Les libéraux sauvent la mise

PAYS-BAS

Le Premier ministre libéral néerlandais Mark Rutte semblait avoir battu hier son rival d’extrême droite Geert Wilders lors de législatives scrutées à la loupe en Europe, selon des sondages sortis des urnes.
Ces sondages diffusés à la clôture des bureaux de vote à 20h GMT créditaient les libéraux de 31 sièges sur les 150 de la chambre basse du parlement, et attribuaient 19 sièges aux chrétiens-démocrates du CDA, aux progressistes de D66, et au PVV de M. Wilders, avec lequel les principales formations ont d’ores et déjà exclu de gouverner. Les travaillistes du PvdA, partenaires de la coalition sortante, ont eux enregistré une défaite historique et perdu 29 sièges.
Après le Brexit au Royaume-Uni et la victoire de Donald Trump à la présidentielle américaine, tous les yeux étaient braqués sur la formation de Geert Wilders, dont le score est perçu comme un indicateur de la montée du populisme en Europe à moins de 40 jours de la présidentielle française et avant les législatives allemandes de l’automne.
Déjà marquée par les questions de l’identité et de l’immigration dans ce pays de 17 millions d’habitants, la campagne avait été phagocytée par l’éclatement le week-end dernier d’une crise diplomatique avec Ankara après l’interdiction faite par les autorités néerlandaises à des ministres turcs de participer à des meetings en faveur du président Recep Tayyip Erdogan.
Participation record
Autre victoire pour le pays, le scrutin a été marqué par une participation massive : 81% des 12,9 millions d’électeurs se sont rendus aux urnes, selon l’institut de sondage Ipsos. Aux dernières élections en 2010 et 2012, ces taux étaient de 74,6% et 75,3%. Plusieurs communes ont même dû réimprimer des bulletins de votes ou installer des isoloirs supplémentaires.

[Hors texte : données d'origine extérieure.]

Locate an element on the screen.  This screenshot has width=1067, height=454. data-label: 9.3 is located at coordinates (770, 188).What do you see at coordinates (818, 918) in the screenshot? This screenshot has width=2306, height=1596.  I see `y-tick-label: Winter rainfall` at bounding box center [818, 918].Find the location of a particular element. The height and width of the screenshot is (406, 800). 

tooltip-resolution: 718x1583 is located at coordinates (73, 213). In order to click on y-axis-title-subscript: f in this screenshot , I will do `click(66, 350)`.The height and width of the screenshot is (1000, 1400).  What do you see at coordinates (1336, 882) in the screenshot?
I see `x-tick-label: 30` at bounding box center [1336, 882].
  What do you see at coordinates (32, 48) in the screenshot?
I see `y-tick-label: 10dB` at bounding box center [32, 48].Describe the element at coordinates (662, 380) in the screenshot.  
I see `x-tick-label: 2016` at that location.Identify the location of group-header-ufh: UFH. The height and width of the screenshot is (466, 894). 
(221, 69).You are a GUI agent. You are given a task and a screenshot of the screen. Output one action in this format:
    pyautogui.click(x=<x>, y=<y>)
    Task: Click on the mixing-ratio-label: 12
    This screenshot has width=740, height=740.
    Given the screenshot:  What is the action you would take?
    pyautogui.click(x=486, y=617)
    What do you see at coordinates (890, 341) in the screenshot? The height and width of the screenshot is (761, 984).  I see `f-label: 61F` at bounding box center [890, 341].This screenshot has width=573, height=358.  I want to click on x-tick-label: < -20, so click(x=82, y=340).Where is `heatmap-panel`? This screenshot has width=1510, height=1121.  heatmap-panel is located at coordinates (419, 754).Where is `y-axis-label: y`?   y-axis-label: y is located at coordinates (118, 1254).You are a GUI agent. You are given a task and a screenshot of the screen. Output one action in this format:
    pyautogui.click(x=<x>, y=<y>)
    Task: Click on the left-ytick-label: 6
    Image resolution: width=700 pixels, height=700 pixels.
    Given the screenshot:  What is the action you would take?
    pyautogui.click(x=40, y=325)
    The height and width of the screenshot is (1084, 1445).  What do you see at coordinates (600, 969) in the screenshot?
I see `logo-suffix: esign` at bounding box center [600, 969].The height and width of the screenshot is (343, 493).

En votant, le Premier ministre sortant Mark Rutte avait affirmé que ce scrutin était « crucial » : c’est « l’opportunité pour une démocratie comme la nôtre de mettre un terme à l’effet domino du mauvais populisme ».
Le système électoral néerlandais à la proportionnelle presque intégrale oblige à créer des coalitions. Et dans un paysage fragmenté avec 28 partis candidats, la formation du gouvernement pourrait prendre des mois - le record est de 208 jours - et nécessiter un accord à quatre ou cinq partis. Le CDA et D66 sont des partenaires naturels pour les libéraux mais une telle construction aurait besoin d’un parti supplémentaire pour obtenir la majorité.